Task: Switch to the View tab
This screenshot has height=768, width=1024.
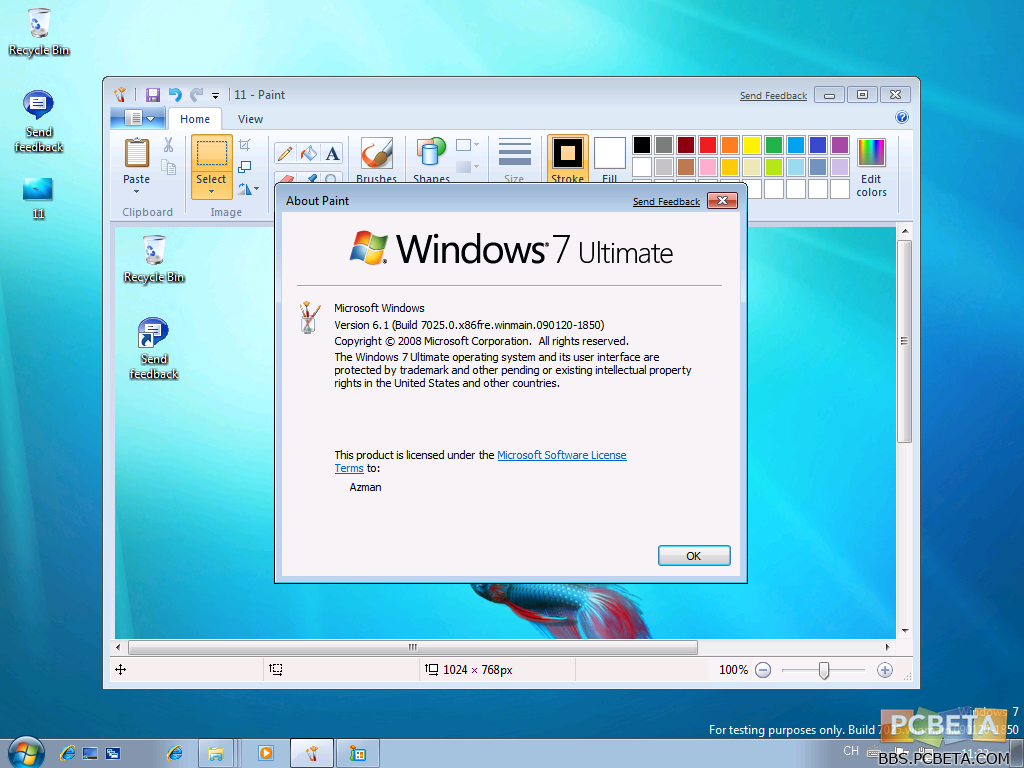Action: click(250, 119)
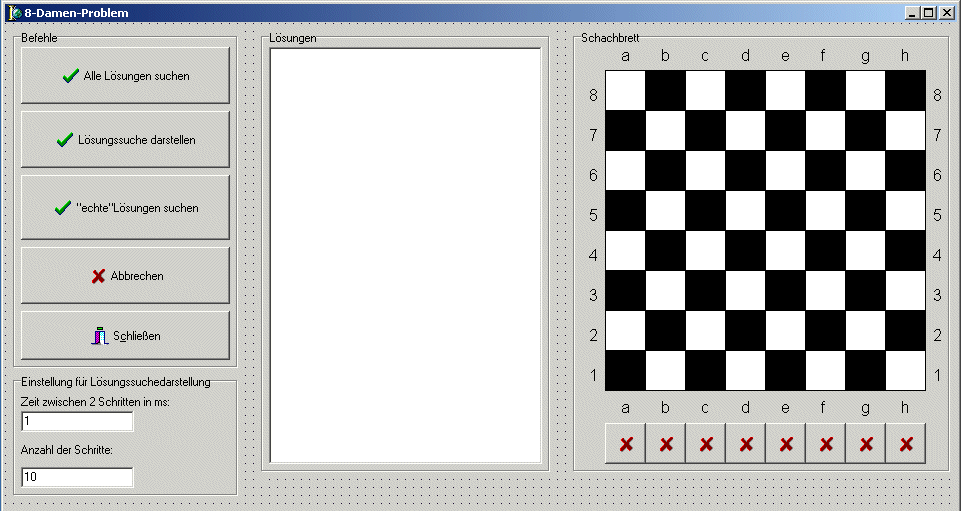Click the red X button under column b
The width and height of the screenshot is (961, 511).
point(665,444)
────────────────────────────────────────
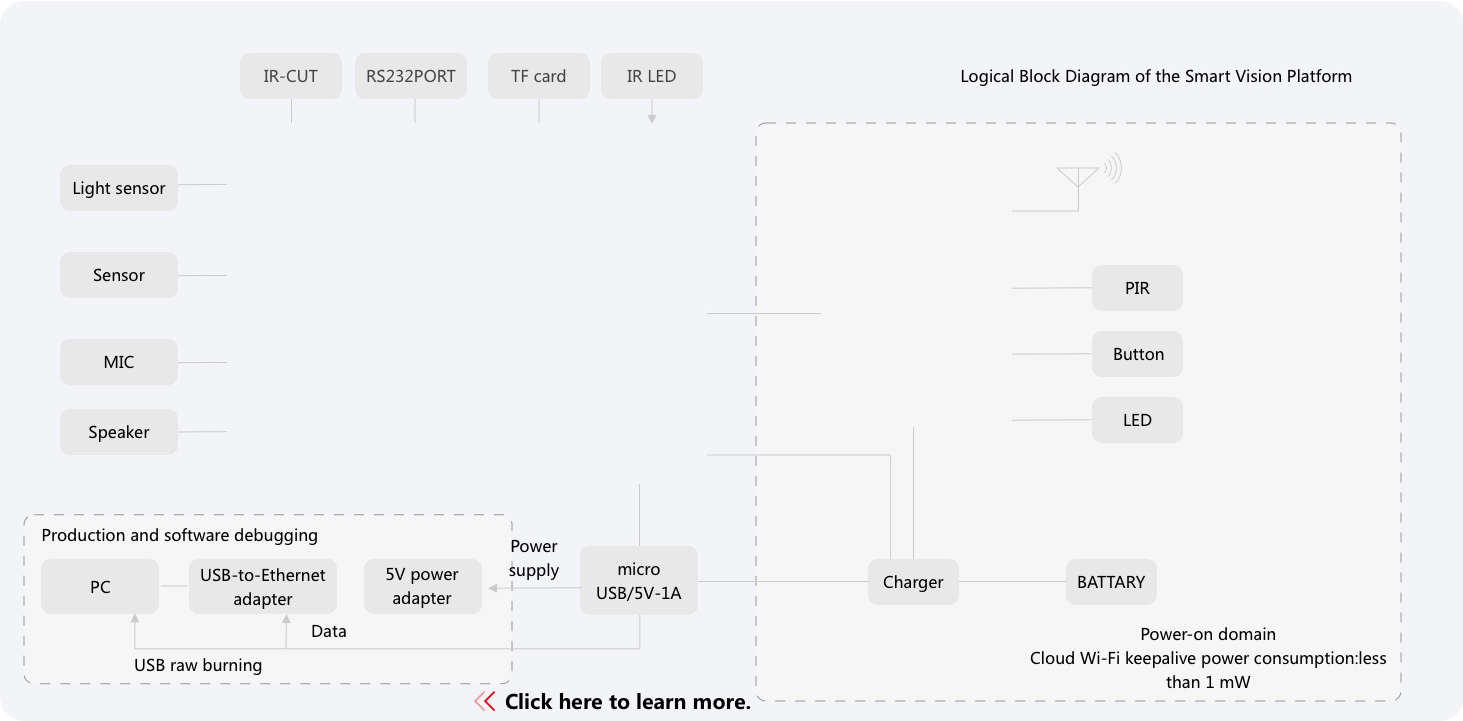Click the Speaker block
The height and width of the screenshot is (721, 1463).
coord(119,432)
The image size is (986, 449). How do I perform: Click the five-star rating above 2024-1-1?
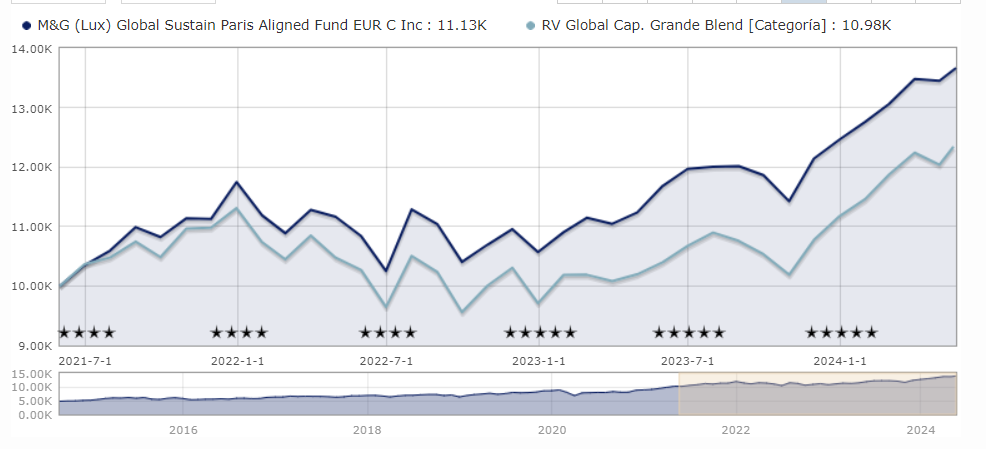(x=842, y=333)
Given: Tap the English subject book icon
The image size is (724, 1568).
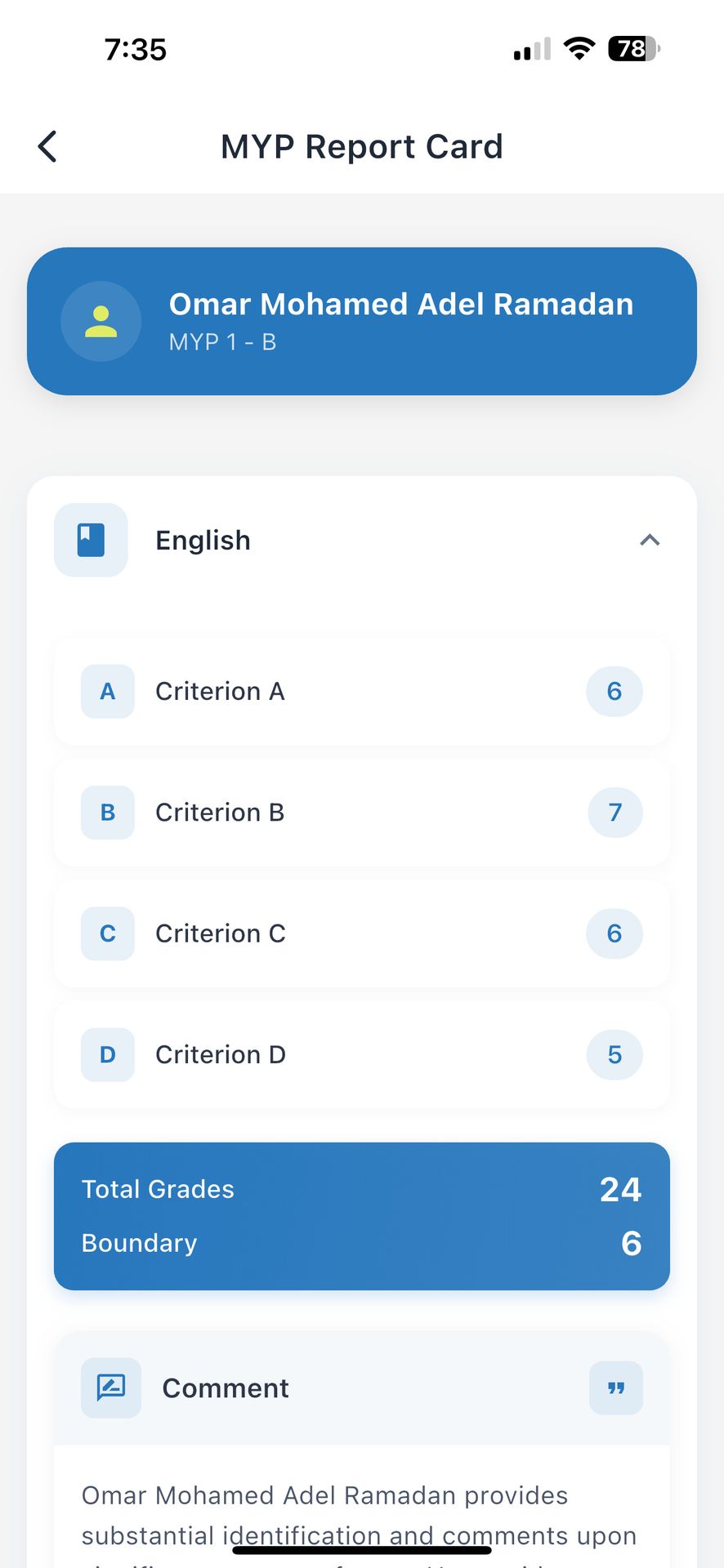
────────────────────────────────────────
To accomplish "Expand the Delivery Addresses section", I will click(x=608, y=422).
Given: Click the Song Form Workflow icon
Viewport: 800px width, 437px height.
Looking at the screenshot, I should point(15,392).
────────────────────────────────────────
• [What is expected]: Please turn the entries from the line with "Given: Tap the English subject book icon" up to and including the line with "The image size is (724, 1568)." into a Markdown table with the columns Row and Entry line, leaving out any blank lines.

• [Worked answer]:
| Row | Entry line |
|---|---|
| 1 | Given: Tap the English subject book icon |
| 2 | The image size is (724, 1568). |